Having said the above, there are still cases where we will consider using AAG in the future –
We may start by using AAG to provide traffic management features (DDoS protection and request throttling) for our back-end services that are already deployed in the Cloud. This will likely be more scalable and cost-effective than licensing and deploying our existing traffic manager product in the Cloud. It would also be a simple, relatively low risk way, to get some production experience of using AAG.
Another way to gain familiarity with AAG is to use it to mock-out APIs you intend to build by other means, using the service’s support for mock back-ends.

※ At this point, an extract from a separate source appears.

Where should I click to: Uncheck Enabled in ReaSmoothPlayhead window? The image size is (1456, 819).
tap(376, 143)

I suspect a big driver for the future adoption of AAG will be providing REST API for back-end services built on AWS Lambda, driven by the latter’s potential for building highly available, scalable back-end services at lower cost, and the combined benefits of what is being referred to as a ‘server-less’ architecture. This will be an area we’ll evaluate when we next have the need to build a highly scalable, public facing API, and the freedom to chose how the back-end service is implemented.

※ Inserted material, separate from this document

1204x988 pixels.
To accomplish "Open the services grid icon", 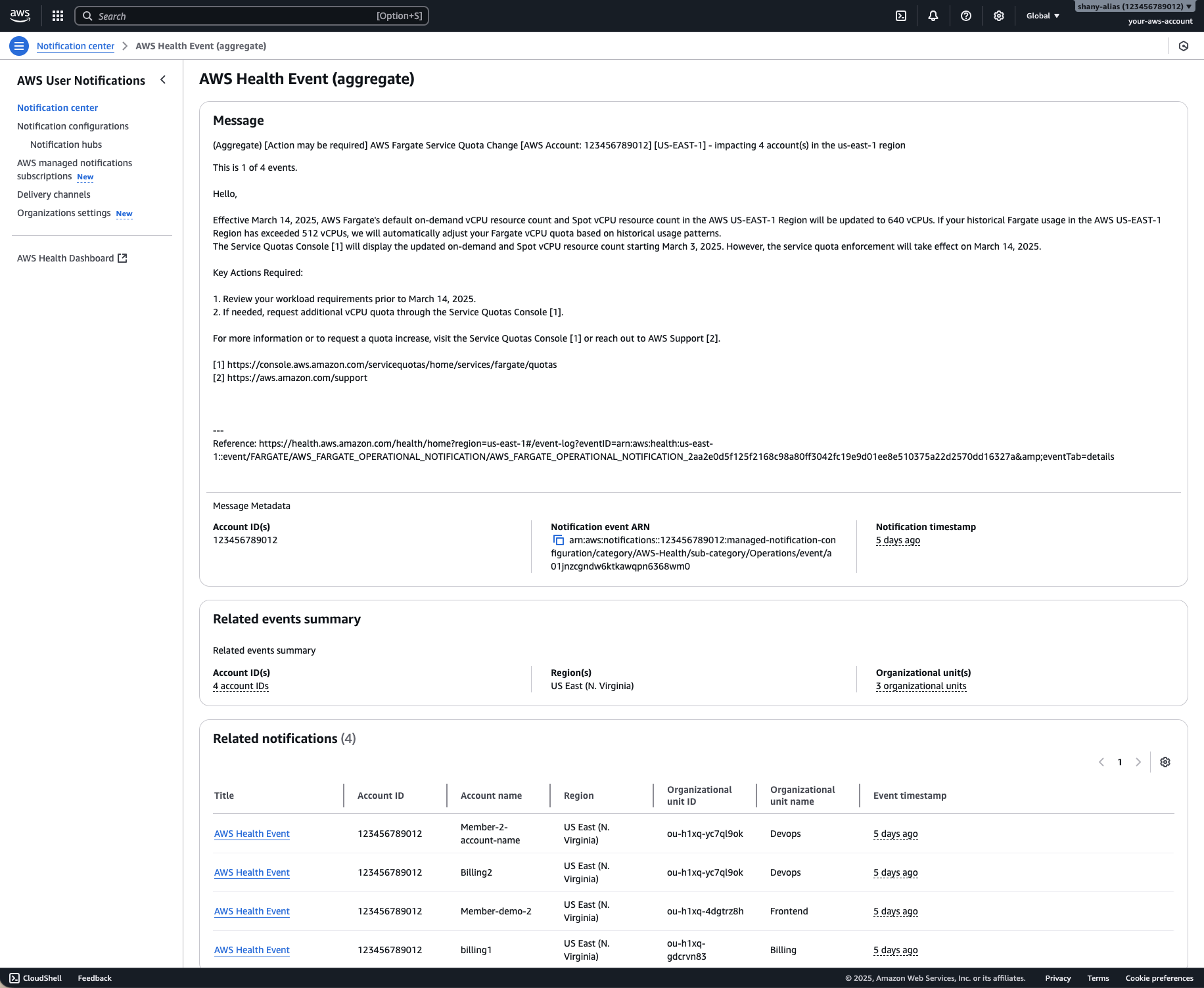I will click(57, 15).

Using AAG to provide authentication for new public APIs is also an option. Although this will lock you further into AWS, based on having to use Amazon’s method for digitally signing requests, and IAM to manage your keys.
Next Steps
Having already worked through the tutorials in the AAG developer guide, I’ll be looking to gain more experience of AAG by building a prototype / proof of concept for one of the use-cases identified above. This will also serve as a vehicle for investigating how the use of AAG fits in with our development (and maintenance) process, and realistically how that process will need to be adapted to accommodate its use, in the areas of e.g. multi-person dev teams; testing; version control, deployment etc.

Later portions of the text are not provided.